Mortgage Rebates Ignite Hong Kong Housing Market Amid Rate Cuts
Shifting Market Dynamics in Hong Kong
Major commercial banks in Hong Kong are starting to offer cash rebates on mortgage financing packages, igniting competition for homebuyers in anticipation of a pickup in transactions as the Federal Reserve prepares to cut interest rates. Some lenders are offering 0.1% to 0.25% discount to prospective borrowers, depending on the loan amount and their creditworthiness, according to Centaline Mortgage Broker. Bank of China (Hong Kong) and Standard Chartered are among them, local media reports showed.
If Banks Are Positive, Why Are Cash Rebates Rising?
“Raising the rebates to attract homebuyers reflects the positive attitude of banks on the property market outlook,” managing director Ivy Wong Mei-fung said. “Other banks are likely to follow suit.” Lenders have been cautious in writing new home loans as the Covid-19 pandemic hit households. The city’s market-boosting measures in February, the biggest in decades, have since worn off as prices weakened.
The Federal Influence
The imminent rate-cut has spurred banks to shed their cautious stance and normalize the approval process on mortgage applications, she added. “The market expects the Fed to announce a rate cut later this month,” said Eric Tso Tak-ming, chief vice-president of mortgage broker mReferral in Hong Kong. “Hong Kong’s Hibor rates could follow suit, which will ease the pressure on banks’ mortgage funding costs.”
Market Expectations
Global markets were encouraged last month when Fed chair Jerome Powell signalled that U.S. policymakers were ready to trim borrowing costs, the first easing move since the current policy tightening cycle began in March 2022. Rate traders have priced in a full percentage point cut in the U.S. by the end of this year, according to odds compiled by CME Group.

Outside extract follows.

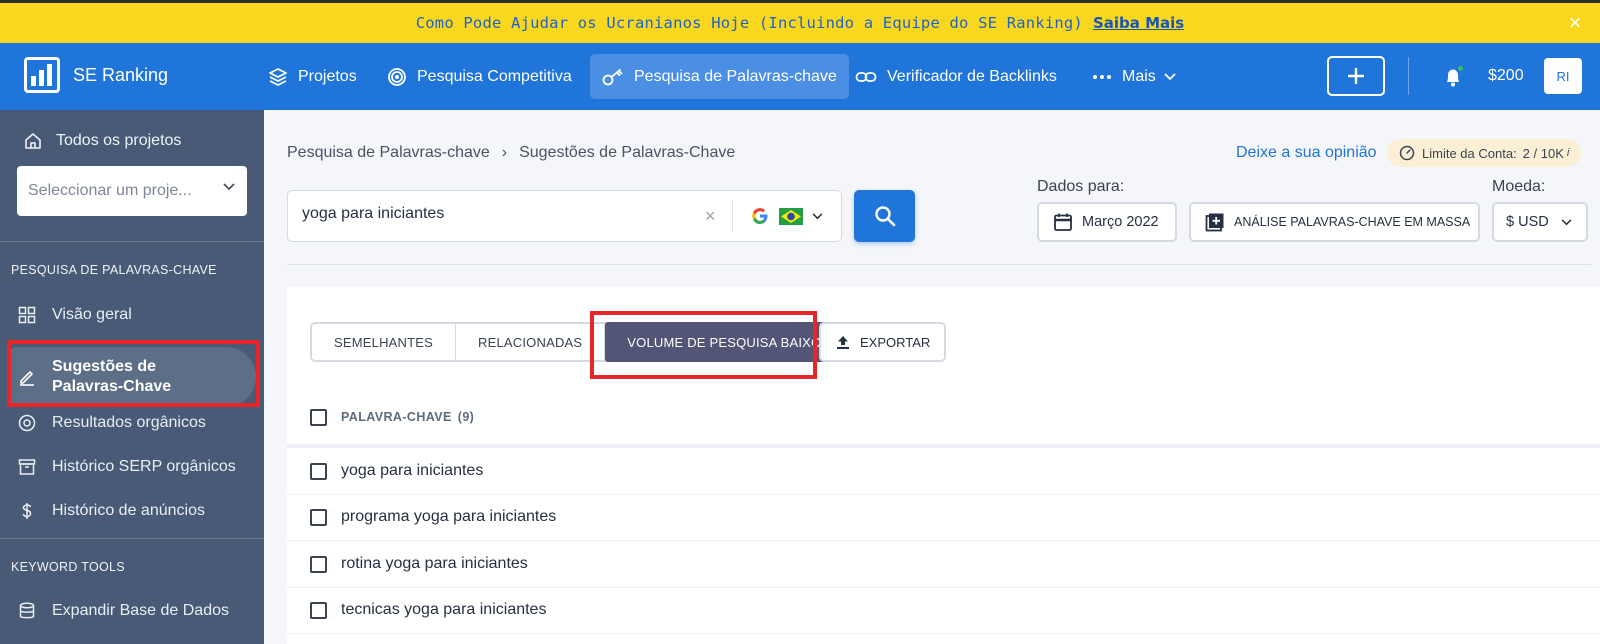 This screenshot has width=1600, height=644. I want to click on notifications-bell-icon, so click(1454, 76).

Potential Changes in Mortgage Strategies
Commercial banks in Hong Kong could change their mortgage business strategies to reflect the new-found optimism, Tso added. This can strengthen buyers’ confidence to return to the property market, taking cues from some transactions in the office market.

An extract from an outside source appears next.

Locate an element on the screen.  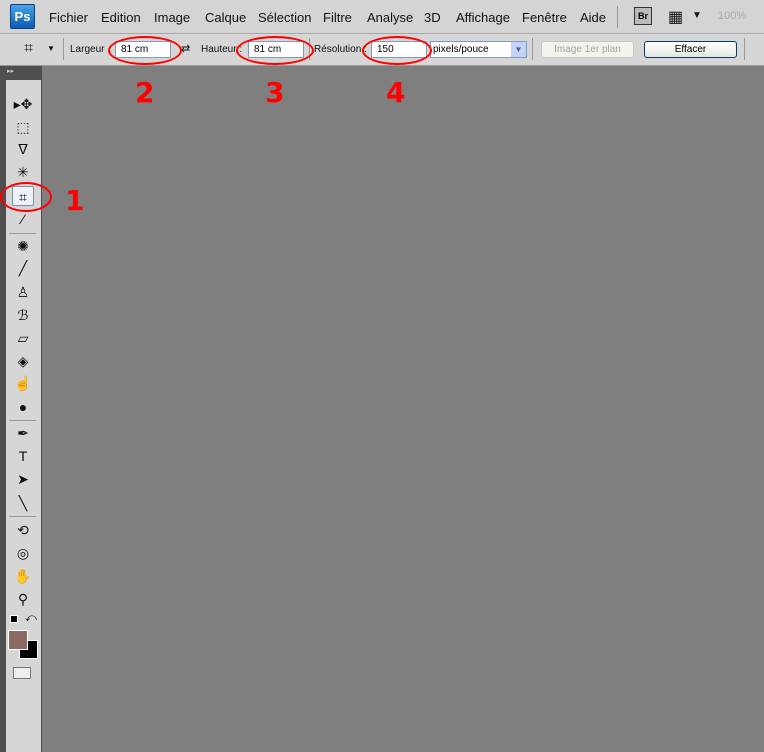
menu-fenetre: Fenêtre is located at coordinates (544, 18).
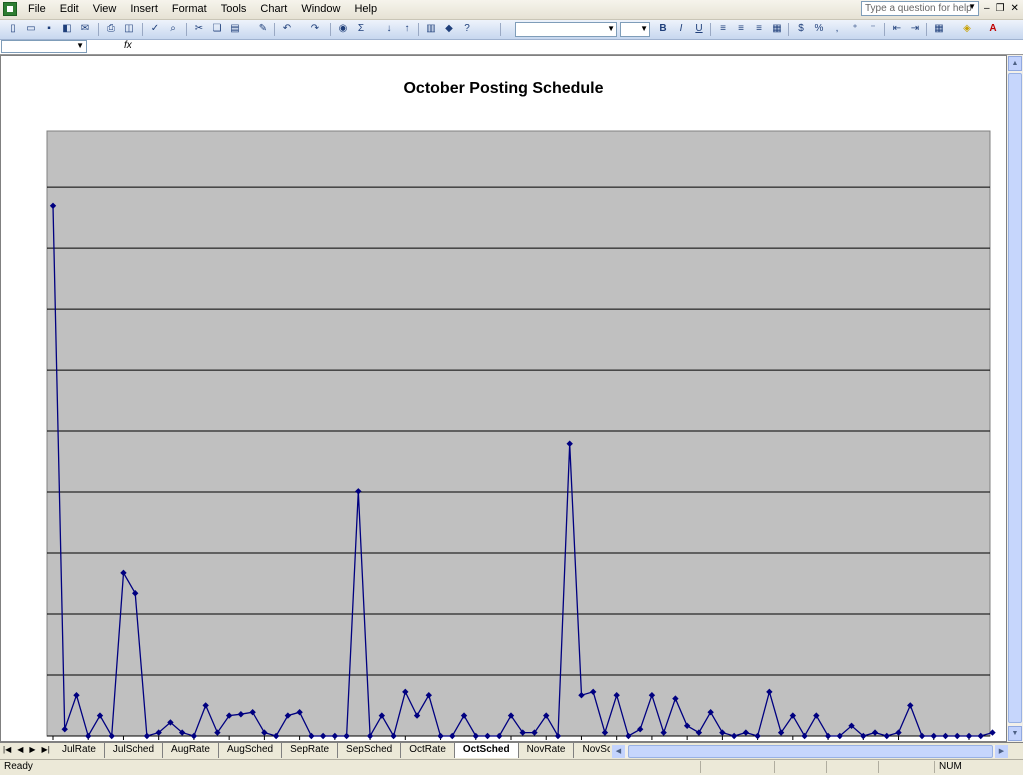  What do you see at coordinates (32, 750) in the screenshot?
I see `next-sheet-icon: ▶` at bounding box center [32, 750].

Projected Short-Lived Excitement
While banks in Hong Kong may speed up loan vetting and approvals, they may hold off cutting their prime rates, or the rates they charge their best customers.

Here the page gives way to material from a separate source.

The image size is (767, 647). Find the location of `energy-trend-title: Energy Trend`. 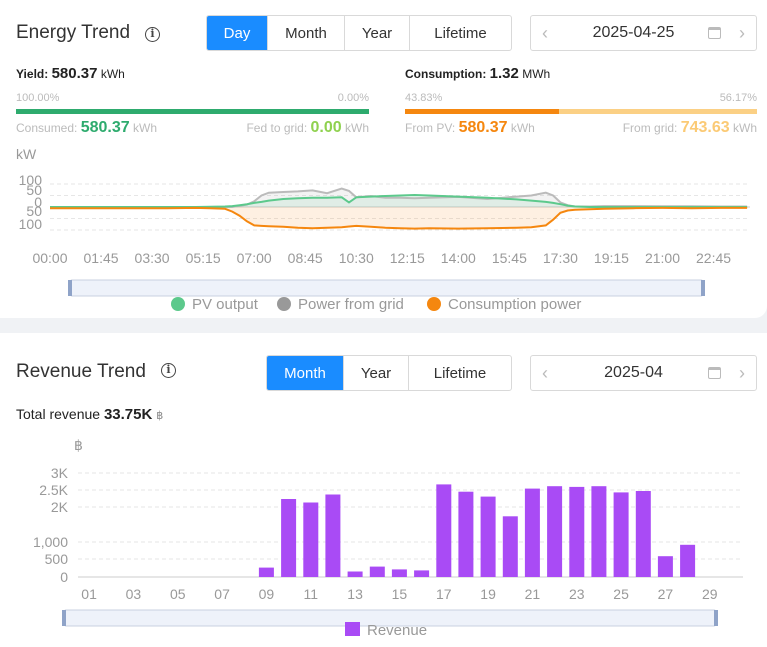

energy-trend-title: Energy Trend is located at coordinates (74, 32).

Joseph Tsang, chairman of JLL Hong Kong stated, “There will be some excitement from the market, but it’s going to be short-lived.” Property developers have already rushed to entice homebuyers. A total of 87 deals were recorded across 50 major housing estates in Hong Kong last week, the highest in 12 weeks, according to Ricacorp Research.
Final Market Influences
Six of the biggest banks, with a combined 80-percent share of the city’s mortgages, last month pledged to approve all eligible applications by small businesses and mortgage borrowers within two weeks. They are HSBC, Standard Chartered, Bank of China (Hong Kong), Bank of East Asia, Hang Seng Bank, and ICBC Asia.
This article was prepared using information from open sources in accordance with the principles of Ethical Policy. The editorial team is not responsible for absolute accuracy, as it relies on data from the sources referenced.